John recently bought the latest TboX game station and cannot wait to try out the adventure game. But to his surprise, the game levels are ordered in some random fashion and unlike other classical games (where the user starts with level one followed by level two, then three and so on), this game follows an unusually difficult ordering. The user manual lists that any level can be unlocked only after all of its dependent levels are unlocked, and these dependent level’s IDs may be bigger than that level’s ID. The manual looks like:
Number of levels = 4
Level ID | Dependent on Level ID |
---|---|
1 | 2,3 |
2 | None |
3 | 2 |
4 | 1,3 |
For the above example, level one can be unlocked only after levels two and three are unlocked, level three in turn can be unlocked only after level two is unlocked. Level two is not dependent on any other level and thus can be always unlocked. John, being an impatient PRO gamer, wants to complete the whole game in one sitting and is trying to list the levels in an order that he must follow to unlock the whole game. Can you help him to do so?
The answer for the above example can be [2, 3, 1, 4] (play level two followed by three, then one, then four).
Let’s choose the first level which we can start playing; intuitively it would be the level that is not dependent on any other level. It’s also crucial to observe that there can be multiple correct answers to this problem. Suppose multiple levels have zero dependencies. In that case, John can start his game with any of these levels and we can get more than one order.
Once the first level is decided let’s choose the second level, again following intuition, the second level has to be either one with zero dependencies or one which is dependent only on the level we chose on the previous step.
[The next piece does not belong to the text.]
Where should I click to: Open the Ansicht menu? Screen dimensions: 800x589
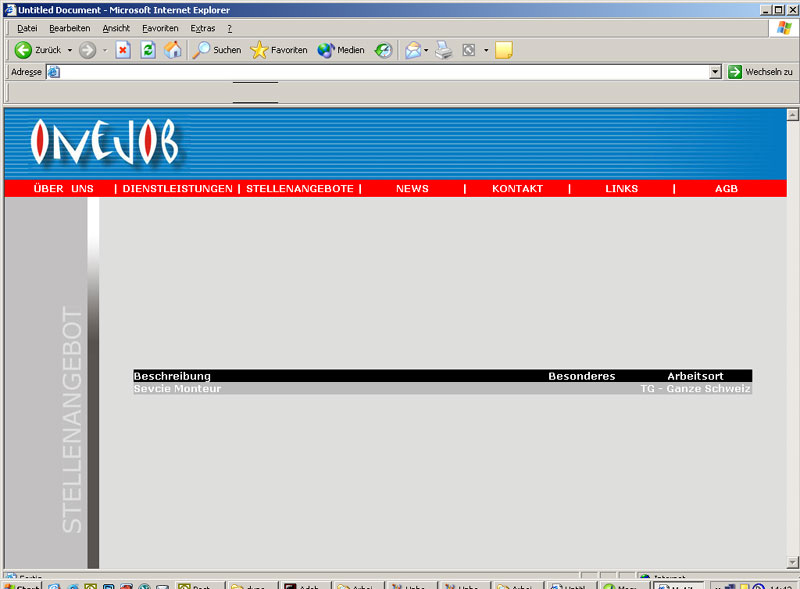116,28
For the third level, we can choose either a level that has zero dependencies or one which is dependent only on our first level or which is dependent only on our second level or which is dependent only on our first and second level. Can you spot the pattern here?
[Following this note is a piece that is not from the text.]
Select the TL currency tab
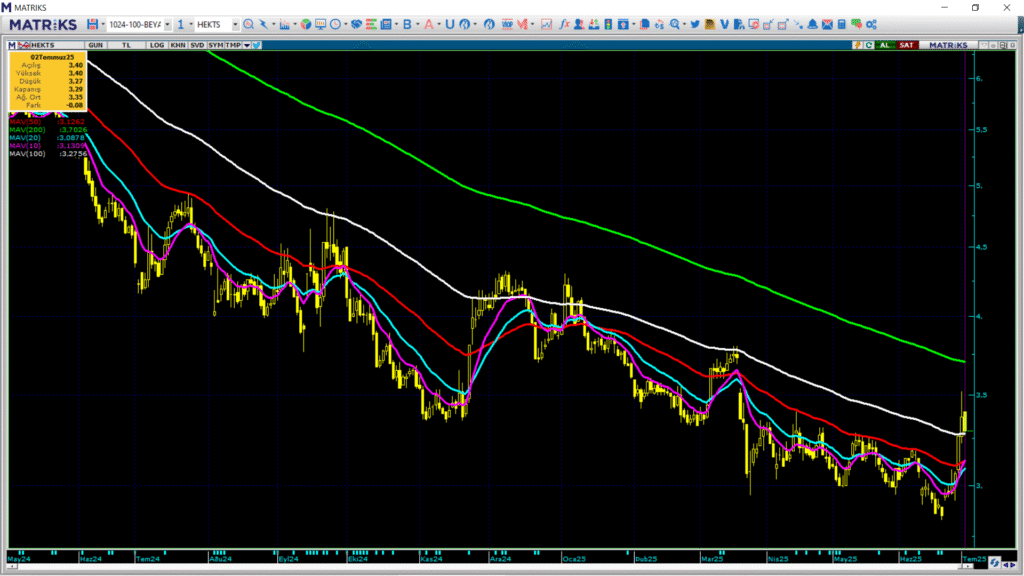This screenshot has width=1024, height=576. click(127, 45)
This is called topological sorting.
Let’s convert the whole problem into a graph where each level is a vertex, and there is a directed node from level u to level v, if u is dependent on level v. The graph for the above chart then looks like this:
According to the problem, to reach vertex four we first need to reach all the vertices that four has a directed edge to. This reminds us of depth-first search (DFS). When run from any vertex v, DFS goes to all the vertices reachable from v. If, for every DFS call, we can store the current vertex in a list, then we get the topological sorting of the graph. This is exactly what we want.
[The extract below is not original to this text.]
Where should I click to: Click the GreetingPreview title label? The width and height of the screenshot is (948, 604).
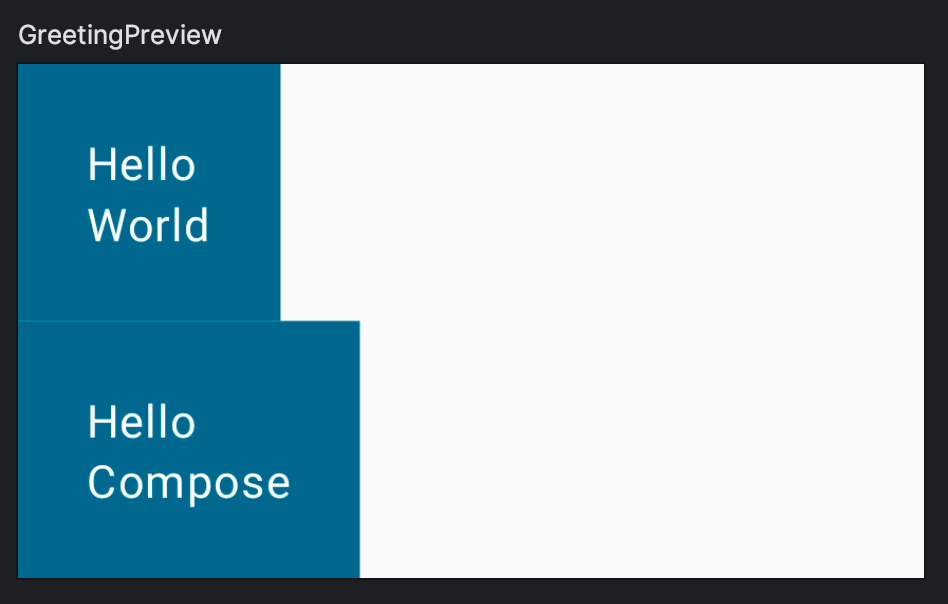point(120,35)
The main algorithm for that would be:
DFS()
Iterate over all the vertices of the graph
If the current vertex is not marked:
Recursively call DFS() on the neighbors of this vertex
Insert this vertex on a global list
Implementation in C++
1
2
3
4
5
6
7
8
9
10
11
12
13
14
15
16
17
18
19
20
21
22
23
24
vector < vector < int >> adj; // adjacency list containing the graph
vector < int > order;
vector < bool > marked;
void DFS(int idx) {
marked[idx] = true;
for (int neighbors: adj[idx])
if (!marked[neighbors])
DFS(neighbors)
order.push_back(idx);
}
void topologicalSort(int n) {
marked.assign(n + 1, false);
for (int i = 1; i < n; i++)
if (!marked[i])
DFS(i);
// "order" now stores the topo sort.
// Do the further required operations with order
}
The only condition for topological sort to exist is that the graph should be acyclic, i.e, there should not be a cycle in the graph. It’s easy to see why that is true, we are traversing from a vertex to all its dependencies but in the case of a cycle, the vertex itself becomes one of its dependencies and thus contradicts the algorithm.
Problems involving topological sorting are easy to spot and the algorithm can be applied quickly. One just has to look for patterns, such as if any job can be achieved only after some other certain jobs are completed and make sure the resulting graph is acyclic. Problems employing just topological sort can easily be solved and are therefore standard, but a lot of beautiful problems can be created in which finding the topo-order is just a small step required to achieve the final answer.